## TASK OBJECTIVE
Return every line of the listing below, unchanged, from its first line to the line holding "Image resolution: width=478", that line included.

## EXERCISE MATERIALS
++++++++++
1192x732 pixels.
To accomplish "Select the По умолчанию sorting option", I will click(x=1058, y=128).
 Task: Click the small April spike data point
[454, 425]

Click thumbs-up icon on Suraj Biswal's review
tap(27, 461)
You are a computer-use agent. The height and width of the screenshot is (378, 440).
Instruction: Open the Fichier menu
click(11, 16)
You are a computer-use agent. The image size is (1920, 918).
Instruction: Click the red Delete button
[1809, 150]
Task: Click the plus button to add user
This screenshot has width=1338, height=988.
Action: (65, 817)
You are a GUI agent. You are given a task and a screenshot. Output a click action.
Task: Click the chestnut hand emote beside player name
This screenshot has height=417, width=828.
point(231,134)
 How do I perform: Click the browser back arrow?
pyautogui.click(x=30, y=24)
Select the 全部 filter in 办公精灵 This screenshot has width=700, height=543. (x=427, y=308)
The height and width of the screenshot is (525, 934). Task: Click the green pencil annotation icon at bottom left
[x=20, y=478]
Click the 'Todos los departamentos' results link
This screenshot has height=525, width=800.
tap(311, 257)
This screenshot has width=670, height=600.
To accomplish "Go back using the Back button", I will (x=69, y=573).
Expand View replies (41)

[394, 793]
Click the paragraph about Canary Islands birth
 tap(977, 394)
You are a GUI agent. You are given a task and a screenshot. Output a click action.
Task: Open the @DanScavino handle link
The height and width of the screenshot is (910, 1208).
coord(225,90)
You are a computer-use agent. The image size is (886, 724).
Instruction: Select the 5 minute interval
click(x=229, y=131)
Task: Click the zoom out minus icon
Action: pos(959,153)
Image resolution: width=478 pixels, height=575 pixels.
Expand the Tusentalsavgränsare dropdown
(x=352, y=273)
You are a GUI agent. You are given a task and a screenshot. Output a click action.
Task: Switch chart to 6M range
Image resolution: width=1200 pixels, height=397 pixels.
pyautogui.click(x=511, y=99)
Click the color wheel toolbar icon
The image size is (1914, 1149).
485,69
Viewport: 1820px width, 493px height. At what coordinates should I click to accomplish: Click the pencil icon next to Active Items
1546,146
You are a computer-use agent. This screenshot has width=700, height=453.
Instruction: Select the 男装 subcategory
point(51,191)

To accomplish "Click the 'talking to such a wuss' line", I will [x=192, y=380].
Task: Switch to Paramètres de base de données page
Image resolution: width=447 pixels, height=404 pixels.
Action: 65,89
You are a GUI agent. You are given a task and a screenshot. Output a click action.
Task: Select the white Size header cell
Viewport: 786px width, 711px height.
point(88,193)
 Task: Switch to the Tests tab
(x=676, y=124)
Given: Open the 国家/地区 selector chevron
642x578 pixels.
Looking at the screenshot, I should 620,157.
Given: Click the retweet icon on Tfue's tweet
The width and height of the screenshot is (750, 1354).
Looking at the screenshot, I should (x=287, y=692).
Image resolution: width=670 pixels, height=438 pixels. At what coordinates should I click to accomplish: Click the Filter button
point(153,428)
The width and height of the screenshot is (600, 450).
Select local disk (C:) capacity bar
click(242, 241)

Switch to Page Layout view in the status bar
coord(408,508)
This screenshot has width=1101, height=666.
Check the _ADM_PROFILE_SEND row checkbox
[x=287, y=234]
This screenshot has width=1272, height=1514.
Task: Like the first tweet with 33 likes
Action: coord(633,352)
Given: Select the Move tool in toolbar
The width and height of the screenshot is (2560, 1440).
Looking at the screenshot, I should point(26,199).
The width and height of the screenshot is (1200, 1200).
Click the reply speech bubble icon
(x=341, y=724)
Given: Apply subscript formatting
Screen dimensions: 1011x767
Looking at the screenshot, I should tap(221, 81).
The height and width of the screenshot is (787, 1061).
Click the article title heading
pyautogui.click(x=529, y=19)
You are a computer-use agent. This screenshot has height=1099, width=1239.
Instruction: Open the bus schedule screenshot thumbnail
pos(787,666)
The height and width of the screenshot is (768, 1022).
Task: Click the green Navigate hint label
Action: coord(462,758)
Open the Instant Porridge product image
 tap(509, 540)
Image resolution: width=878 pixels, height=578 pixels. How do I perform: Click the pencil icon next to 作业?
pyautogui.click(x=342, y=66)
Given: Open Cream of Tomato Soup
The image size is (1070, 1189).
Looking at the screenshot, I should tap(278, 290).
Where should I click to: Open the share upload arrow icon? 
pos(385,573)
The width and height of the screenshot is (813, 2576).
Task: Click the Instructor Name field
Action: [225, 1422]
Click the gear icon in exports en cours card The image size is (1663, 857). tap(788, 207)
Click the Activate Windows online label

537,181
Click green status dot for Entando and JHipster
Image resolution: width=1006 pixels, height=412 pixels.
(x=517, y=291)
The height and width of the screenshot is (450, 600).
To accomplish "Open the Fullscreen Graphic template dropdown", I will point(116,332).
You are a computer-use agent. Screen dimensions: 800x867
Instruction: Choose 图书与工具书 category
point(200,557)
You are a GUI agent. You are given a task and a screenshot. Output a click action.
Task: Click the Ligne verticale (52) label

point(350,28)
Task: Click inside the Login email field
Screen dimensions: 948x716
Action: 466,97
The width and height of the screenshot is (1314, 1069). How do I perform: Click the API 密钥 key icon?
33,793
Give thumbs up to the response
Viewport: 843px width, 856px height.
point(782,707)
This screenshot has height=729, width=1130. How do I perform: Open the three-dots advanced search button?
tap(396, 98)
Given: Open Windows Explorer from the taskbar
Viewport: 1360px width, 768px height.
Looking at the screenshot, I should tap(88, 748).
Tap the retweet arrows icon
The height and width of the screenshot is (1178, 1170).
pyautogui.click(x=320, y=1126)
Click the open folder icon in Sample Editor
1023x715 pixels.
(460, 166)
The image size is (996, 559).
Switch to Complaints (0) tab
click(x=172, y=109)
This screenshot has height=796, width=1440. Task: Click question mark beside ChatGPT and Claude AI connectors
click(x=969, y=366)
++++++++++
## ANSWER SECTION
1192x732 pixels.
To accomplish "Select the По умолчанию sorting option", I will click(x=1058, y=128).
 Task: Click the small April spike data point
[454, 425]

Click thumbs-up icon on Suraj Biswal's review
tap(27, 461)
You are a computer-use agent. The height and width of the screenshot is (378, 440).
Instruction: Open the Fichier menu
click(11, 16)
You are a computer-use agent. The image size is (1920, 918).
Instruction: Click the red Delete button
[1809, 150]
Task: Click the plus button to add user
This screenshot has width=1338, height=988.
Action: (65, 817)
You are a GUI agent. You are given a task and a screenshot. Output a click action.
Task: Click the chestnut hand emote beside player name
This screenshot has height=417, width=828.
point(231,134)
 How do I perform: Click the browser back arrow?
pyautogui.click(x=30, y=24)
Select the 全部 filter in 办公精灵 This screenshot has width=700, height=543. (x=427, y=308)
The height and width of the screenshot is (525, 934). Task: Click the green pencil annotation icon at bottom left
[x=20, y=478]
Click the 'Todos los departamentos' results link
This screenshot has height=525, width=800.
tap(311, 257)
This screenshot has width=670, height=600.
To accomplish "Go back using the Back button", I will (x=69, y=573).
Expand View replies (41)

[394, 793]
Click the paragraph about Canary Islands birth
 tap(977, 394)
You are a GUI agent. You are given a task and a screenshot. Output a click action.
Task: Open the @DanScavino handle link
The height and width of the screenshot is (910, 1208).
coord(225,90)
You are a computer-use agent. The image size is (886, 724).
Instruction: Select the 5 minute interval
click(x=229, y=131)
Task: Click the zoom out minus icon
Action: pos(959,153)
Image resolution: width=478 pixels, height=575 pixels.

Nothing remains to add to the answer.